_WHAT THE EXERCISE ASKS_:
Return all the rows below as a JSON list of strings, one string per line, with blank lines omitted.

_SOURCE RECORDS_:

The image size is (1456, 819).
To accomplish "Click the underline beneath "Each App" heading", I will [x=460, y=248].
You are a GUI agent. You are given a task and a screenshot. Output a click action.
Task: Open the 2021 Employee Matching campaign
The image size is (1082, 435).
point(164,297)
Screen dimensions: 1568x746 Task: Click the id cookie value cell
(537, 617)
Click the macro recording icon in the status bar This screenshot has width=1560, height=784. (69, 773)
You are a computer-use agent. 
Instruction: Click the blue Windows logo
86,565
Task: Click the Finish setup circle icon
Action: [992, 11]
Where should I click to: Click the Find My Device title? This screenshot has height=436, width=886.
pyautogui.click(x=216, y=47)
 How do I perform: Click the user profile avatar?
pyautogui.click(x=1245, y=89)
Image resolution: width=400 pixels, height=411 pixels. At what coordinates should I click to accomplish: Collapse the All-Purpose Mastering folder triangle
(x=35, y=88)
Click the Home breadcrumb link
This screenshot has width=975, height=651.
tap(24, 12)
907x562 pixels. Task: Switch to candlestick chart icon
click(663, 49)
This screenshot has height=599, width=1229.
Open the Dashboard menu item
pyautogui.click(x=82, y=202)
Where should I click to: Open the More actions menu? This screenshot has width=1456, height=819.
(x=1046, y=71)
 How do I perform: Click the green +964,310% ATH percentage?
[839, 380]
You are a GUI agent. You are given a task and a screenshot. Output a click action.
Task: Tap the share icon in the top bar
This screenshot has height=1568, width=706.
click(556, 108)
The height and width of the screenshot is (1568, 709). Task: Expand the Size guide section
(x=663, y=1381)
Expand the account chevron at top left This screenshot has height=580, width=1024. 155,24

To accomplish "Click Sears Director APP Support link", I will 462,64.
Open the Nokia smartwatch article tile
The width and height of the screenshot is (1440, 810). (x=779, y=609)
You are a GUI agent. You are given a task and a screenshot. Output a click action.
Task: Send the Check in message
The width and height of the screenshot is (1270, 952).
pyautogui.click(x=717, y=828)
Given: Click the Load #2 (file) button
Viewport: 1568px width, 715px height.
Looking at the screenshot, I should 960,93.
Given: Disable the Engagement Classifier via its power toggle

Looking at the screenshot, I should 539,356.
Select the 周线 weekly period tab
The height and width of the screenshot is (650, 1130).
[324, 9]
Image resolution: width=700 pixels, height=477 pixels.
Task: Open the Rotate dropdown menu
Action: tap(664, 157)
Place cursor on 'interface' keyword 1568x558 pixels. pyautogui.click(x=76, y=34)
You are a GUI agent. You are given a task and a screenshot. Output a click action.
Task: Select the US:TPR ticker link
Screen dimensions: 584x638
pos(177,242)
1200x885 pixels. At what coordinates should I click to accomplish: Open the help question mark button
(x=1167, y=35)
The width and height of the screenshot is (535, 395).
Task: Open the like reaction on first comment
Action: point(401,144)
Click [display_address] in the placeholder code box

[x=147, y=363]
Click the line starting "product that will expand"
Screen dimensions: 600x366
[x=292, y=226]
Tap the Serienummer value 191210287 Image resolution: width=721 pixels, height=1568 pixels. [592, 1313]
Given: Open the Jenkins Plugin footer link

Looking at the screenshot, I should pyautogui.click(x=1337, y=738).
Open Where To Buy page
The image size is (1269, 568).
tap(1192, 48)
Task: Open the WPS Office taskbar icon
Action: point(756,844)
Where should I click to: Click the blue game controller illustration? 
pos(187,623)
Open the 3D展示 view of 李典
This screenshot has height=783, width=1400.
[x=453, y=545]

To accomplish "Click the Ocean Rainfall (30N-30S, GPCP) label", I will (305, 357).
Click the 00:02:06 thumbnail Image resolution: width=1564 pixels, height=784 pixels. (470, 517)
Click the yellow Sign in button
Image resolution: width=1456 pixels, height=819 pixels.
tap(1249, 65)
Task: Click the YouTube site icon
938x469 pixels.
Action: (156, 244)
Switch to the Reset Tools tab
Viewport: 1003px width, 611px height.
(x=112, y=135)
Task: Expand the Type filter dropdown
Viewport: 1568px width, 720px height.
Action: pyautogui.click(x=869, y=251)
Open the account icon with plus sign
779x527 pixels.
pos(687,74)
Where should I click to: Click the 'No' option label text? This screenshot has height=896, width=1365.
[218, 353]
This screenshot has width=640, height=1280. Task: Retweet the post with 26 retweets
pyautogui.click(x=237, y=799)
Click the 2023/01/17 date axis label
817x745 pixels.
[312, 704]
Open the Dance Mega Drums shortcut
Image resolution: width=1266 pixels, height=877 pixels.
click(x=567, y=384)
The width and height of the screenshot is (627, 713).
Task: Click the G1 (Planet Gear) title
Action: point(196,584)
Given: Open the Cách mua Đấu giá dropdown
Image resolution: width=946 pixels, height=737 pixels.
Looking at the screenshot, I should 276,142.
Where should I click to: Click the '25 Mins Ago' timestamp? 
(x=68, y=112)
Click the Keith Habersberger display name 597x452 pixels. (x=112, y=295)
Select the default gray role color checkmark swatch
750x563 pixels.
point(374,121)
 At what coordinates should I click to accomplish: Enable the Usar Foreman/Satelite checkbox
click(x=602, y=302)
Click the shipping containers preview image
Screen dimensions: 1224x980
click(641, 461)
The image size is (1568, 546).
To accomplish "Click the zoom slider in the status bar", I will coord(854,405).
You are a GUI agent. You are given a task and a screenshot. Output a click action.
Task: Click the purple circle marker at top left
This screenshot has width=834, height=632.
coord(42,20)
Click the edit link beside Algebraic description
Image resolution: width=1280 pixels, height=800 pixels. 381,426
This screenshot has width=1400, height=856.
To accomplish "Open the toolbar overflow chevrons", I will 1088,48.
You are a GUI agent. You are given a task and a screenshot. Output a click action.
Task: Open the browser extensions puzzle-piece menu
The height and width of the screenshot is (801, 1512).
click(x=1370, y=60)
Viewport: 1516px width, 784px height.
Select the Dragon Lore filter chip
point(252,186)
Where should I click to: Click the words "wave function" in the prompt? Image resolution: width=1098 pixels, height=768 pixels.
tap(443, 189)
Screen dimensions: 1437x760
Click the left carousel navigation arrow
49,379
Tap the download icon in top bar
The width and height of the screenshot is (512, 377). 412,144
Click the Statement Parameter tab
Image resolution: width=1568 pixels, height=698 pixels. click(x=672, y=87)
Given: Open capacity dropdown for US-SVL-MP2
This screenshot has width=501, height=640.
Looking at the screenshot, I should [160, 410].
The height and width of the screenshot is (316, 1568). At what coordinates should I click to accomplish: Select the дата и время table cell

_SOLUTION TO THIS PROBLEM_:
[
  "The image size is (1456, 819).",
  "To accomplish \"Click the underline beneath \"Each App\" heading\", I will [x=460, y=248].",
  "You are a GUI agent. You are given a task and a screenshot. Output a click action.",
  "Task: Open the 2021 Employee Matching campaign",
  "The image size is (1082, 435).",
  "point(164,297)",
  "Screen dimensions: 1568x746 Task: Click the id cookie value cell",
  "(537, 617)",
  "Click the macro recording icon in the status bar This screenshot has width=1560, height=784. (69, 773)",
  "You are a computer-use agent. ",
  "Instruction: Click the blue Windows logo",
  "86,565",
  "Task: Click the Finish setup circle icon",
  "Action: [992, 11]",
  "Where should I click to: Click the Find My Device title? This screenshot has height=436, width=886.",
  "pyautogui.click(x=216, y=47)",
  " How do I perform: Click the user profile avatar?",
  "pyautogui.click(x=1245, y=89)",
  "Image resolution: width=400 pixels, height=411 pixels. At what coordinates should I click to accomplish: Collapse the All-Purpose Mastering folder triangle",
  "(x=35, y=88)",
  "Click the Home breadcrumb link",
  "This screenshot has width=975, height=651.",
  "tap(24, 12)",
  "907x562 pixels. Task: Switch to candlestick chart icon",
  "click(663, 49)",
  "This screenshot has height=599, width=1229.",
  "Open the Dashboard menu item",
  "pyautogui.click(x=82, y=202)",
  "Where should I click to: Open the More actions menu? This screenshot has width=1456, height=819.",
  "(x=1046, y=71)",
  " How do I perform: Click the green +964,310% ATH percentage?",
  "[839, 380]",
  "You are a GUI agent. You are given a task and a screenshot. Output a click action.",
  "Task: Tap the share icon in the top bar",
  "This screenshot has height=1568, width=706.",
  "click(556, 108)",
  "The height and width of the screenshot is (1568, 709). Task: Expand the Size guide section",
  "(x=663, y=1381)",
  "Expand the account chevron at top left This screenshot has height=580, width=1024. 155,24",
  "To accomplish \"Click Sears Director APP Support link\", I will 462,64.",
  "Open the Nokia smartwatch article tile",
  "The width and height of the screenshot is (1440, 810). (x=779, y=609)",
  "You are a GUI agent. You are given a task and a screenshot. Output a click action.",
  "Task: Send the Check in message",
  "The width and height of the screenshot is (1270, 952).",
  "pyautogui.click(x=717, y=828)",
  "Given: Click the Load #2 (file) button",
  "Viewport: 1568px width, 715px height.",
  "Looking at the screenshot, I should 960,93.",
  "Given: Disable the Engagement Classifier via its power toggle",
  "Looking at the screenshot, I should 539,356.",
  "Select the 周线 weekly period tab",
  "The height and width of the screenshot is (650, 1130).",
  "[324, 9]",
  "Image resolution: width=700 pixels, height=477 pixels.",
  "Task: Open the Rotate dropdown menu",
  "Action: tap(664, 157)",
  "Place cursor on 'interface' keyword 1568x558 pixels. pyautogui.click(x=76, y=34)",
  "You are a GUI agent. You are given a task and a screenshot. Output a click action.",
  "Task: Select the US:TPR ticker link",
  "Screen dimensions: 584x638",
  "pos(177,242)",
  "1200x885 pixels. At what coordinates should I click to accomplish: Open the help question mark button",
  "(x=1167, y=35)",
  "The width and height of the screenshot is (535, 395).",
  "Task: Open the like reaction on first comment",
  "Action: point(401,144)",
  "Click [display_address] in the placeholder code box",
  "[x=147, y=363]",
  "Click the line starting \"product that will expand\"",
  "Screen dimensions: 600x366",
  "[x=292, y=226]",
  "Tap the Serienummer value 191210287 Image resolution: width=721 pixels, height=1568 pixels. [592, 1313]",
  "Given: Open the Jenkins Plugin footer link",
  "Looking at the screenshot, I should pyautogui.click(x=1337, y=738).",
  "Open Where To Buy page",
  "The image size is (1269, 568).",
  "tap(1192, 48)",
  "Task: Open the WPS Office taskbar icon",
  "Action: point(756,844)",
  "Where should I click to: Click the blue game controller illustration? ",
  "pos(187,623)",
  "Open the 3D展示 view of 李典",
  "This screenshot has height=783, width=1400.",
  "[x=453, y=545]",
  "To accomplish \"Click the Ocean Rainfall (30N-30S, GPCP) label\", I will (305, 357).",
  "Click the 00:02:06 thumbnail Image resolution: width=1564 pixels, height=784 pixels. (470, 517)",
  "Click the yellow Sign in button",
  "Image resolution: width=1456 pixels, height=819 pixels.",
  "tap(1249, 65)",
  "Task: Click the YouTube site icon",
  "938x469 pixels.",
  "Action: (156, 244)",
  "Switch to the Reset Tools tab",
  "Viewport: 1003px width, 611px height.",
  "(x=112, y=135)",
  "Task: Expand the Type filter dropdown",
  "Viewport: 1568px width, 720px height.",
  "Action: pyautogui.click(x=869, y=251)",
  "Open the account icon with plus sign",
  "779x527 pixels.",
  "pos(687,74)",
  "Where should I click to: Click the 'No' option label text? This screenshot has height=896, width=1365.",
  "[218, 353]",
  "This screenshot has width=640, height=1280. Task: Retweet the post with 26 retweets",
  "pyautogui.click(x=237, y=799)",
  "Click the 2023/01/17 date axis label",
  "817x745 pixels.",
  "[312, 704]",
  "Open the Dance Mega Drums shortcut",
  "Image resolution: width=1266 pixels, height=877 pixels.",
  "click(x=567, y=384)",
  "The width and height of the screenshot is (627, 713).",
  "Task: Click the G1 (Planet Gear) title",
  "Action: point(196,584)",
  "Given: Open the Cách mua Đấu giá dropdown",
  "Image resolution: width=946 pixels, height=737 pixels.",
  "Looking at the screenshot, I should 276,142.",
  "Where should I click to: Click the '25 Mins Ago' timestamp? ",
  "(x=68, y=112)",
  "Click the Keith Habersberger display name 597x452 pixels. (x=112, y=295)",
  "Select the default gray role color checkmark swatch",
  "750x563 pixels.",
  "point(374,121)",
  " At what coordinates should I click to accomplish: Enable the Usar Foreman/Satelite checkbox",
  "click(x=602, y=302)",
  "Click the shipping containers preview image",
  "Screen dimensions: 1224x980",
  "click(641, 461)",
  "The image size is (1568, 546).",
  "To accomplish \"Click the zoom slider in the status bar\", I will coord(854,405).",
  "You are a GUI agent. You are given a task and a screenshot. Output a click action.",
  "Task: Click the purple circle marker at top left",
  "This screenshot has width=834, height=632.",
  "coord(42,20)",
  "Click the edit link beside Algebraic description",
  "Image resolution: width=1280 pixels, height=800 pixels. 381,426",
  "This screenshot has width=1400, height=856.",
  "To accomplish \"Open the toolbar overflow chevrons\", I will 1088,48.",
  "You are a GUI agent. You are given a task and a screenshot. Output a click action.",
  "Task: Open the browser extensions puzzle-piece menu",
  "The height and width of the screenshot is (801, 1512).",
  "click(x=1370, y=60)",
  "Viewport: 1516px width, 784px height.",
  "Select the Dragon Lore filter chip",
  "point(252,186)",
  "Where should I click to: Click the words \"wave function\" in the prompt? Image resolution: width=1098 pixels, height=768 pixels.",
  "tap(443, 189)",
  "Screen dimensions: 1437x760",
  "Click the left carousel navigation arrow",
  "49,379",
  "Tap the download icon in top bar",
  "The width and height of the screenshot is (512, 377). 412,144",
  "Click the Statement Parameter tab",
  "Image resolution: width=1568 pixels, height=698 pixels. click(x=672, y=87)",
  "Given: Open capacity dropdown for US-SVL-MP2",
  "This screenshot has width=501, height=640.",
  "Looking at the screenshot, I should [160, 410].",
  "The height and width of the screenshot is (316, 1568). At what coordinates should I click to accomplish: Select the дата и время table cell"
]